The friends had been inseparable since grade school. In their last year of high school, Maggie had become pregnant and shortly thereafter suffered a painful miscarriage. Paralyzed by shame and sadness, Maggie was unable to share her grief with her friends. Instead, she withdrew completely. The friends were deeply hurt, but they refused to let her go. They kept calling, kept wanting a relationship. Slowly Maggie began to share her pain with them and they rebuilt their shattered friendship.
“There is nothing as whole as a broken heart,” said the Kotsker Rebbe. It was in healing the brokenness of their relationship that made the friends so close. And it was clinging to the heart-break within Maggie that allowed them to build a relationship so strong that it could last a lifetime. This healing of past hurts is the process of tshuva, continually moving closer to one another and to the world by living by our values.
This Shabbat is one of the special weeks of nechemta, comfort, that follow Tisha b’Av, the primary day of communal Jewish mourning. Tisha b’Av marks some of the most profound moments of loss in Jewish history, such as the destruction of the Temples in ancient Jerusalem and the subsequent violent displacement of our people.
It would be tempting to forget the pain and grief that Tisha b’Av marks and obscure the moments of shattering within our Jewish past, just as Maggie, as a young woman, was drawn to hide her brokenness.
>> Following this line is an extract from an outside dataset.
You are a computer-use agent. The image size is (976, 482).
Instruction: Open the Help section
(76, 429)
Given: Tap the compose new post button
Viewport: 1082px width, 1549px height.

Yet, it is in the creation of holy spaces, where we can share and name our grief, that the possibility of healing begins. These weeks of nechemta following Tisha b’Av lead directly to the High Holidays when we draw nearer to one another through tshuva. The healing of the High Holidays is most possible when we first allow our hearts to break in grief on Tisha b’Av.
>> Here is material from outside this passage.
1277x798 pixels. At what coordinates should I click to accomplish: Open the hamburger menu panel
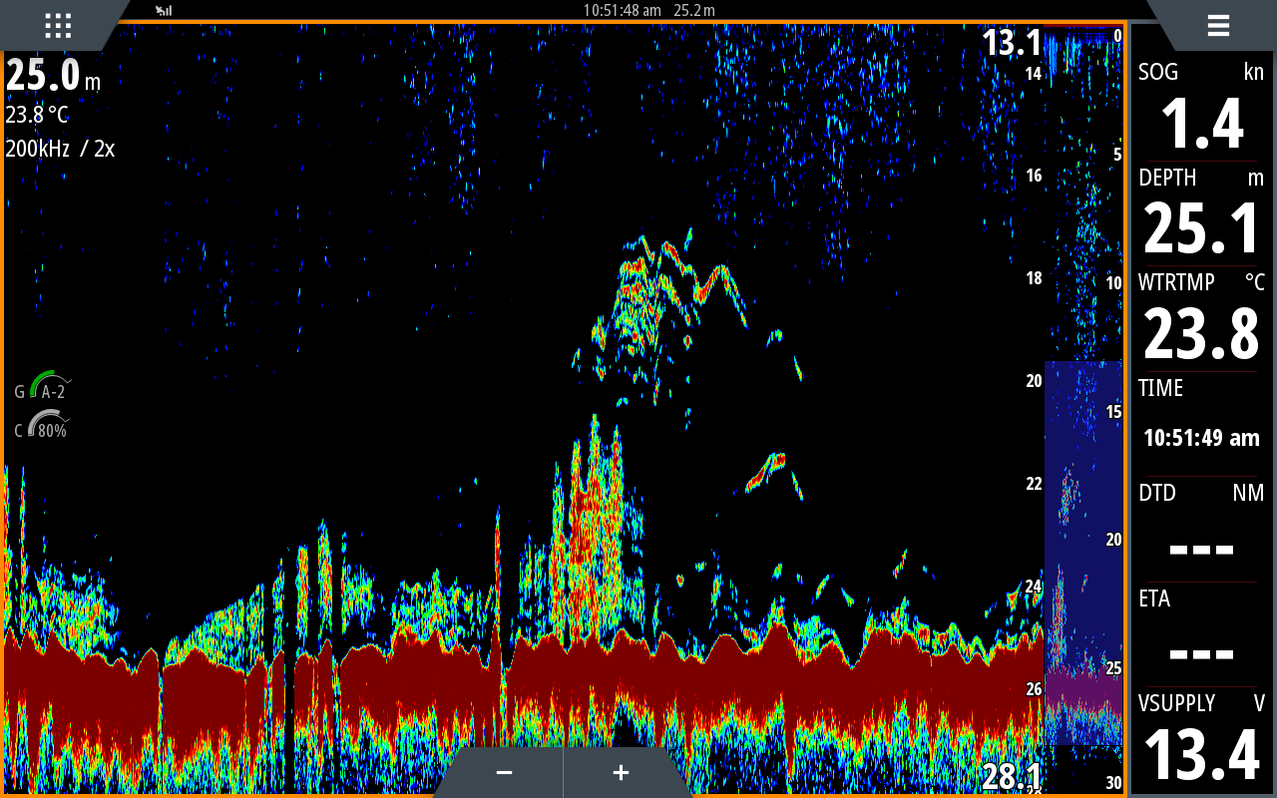[1217, 25]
This week we read Parashat Eikev. In this portion, Moses speaks to the people and reminds them of all the suffering that they experienced on their journey out of Egypt and the way that their relationship with the Divine was shattered over and over again. We read: “Remember, don’t forget, how you brought on the Eternal One’s anger in the wilderness. From the day you left Egypt until you came to this place you have been fighting against the Eternal One.”
Why is Moses reminding them of this history? It seems like on the eve of entering the Promised Land it would be tempting to try to forget. However, as I learned from Maggie, if we don’t first grieve over our losses and acknowledge our broken relations, we cannot begin to heal. The people could only start anew in the Promised Land after naming the pain that brought them there, they could only rebuild their connection with the Divine after recognizing the damage that had been done in that relationship along the way.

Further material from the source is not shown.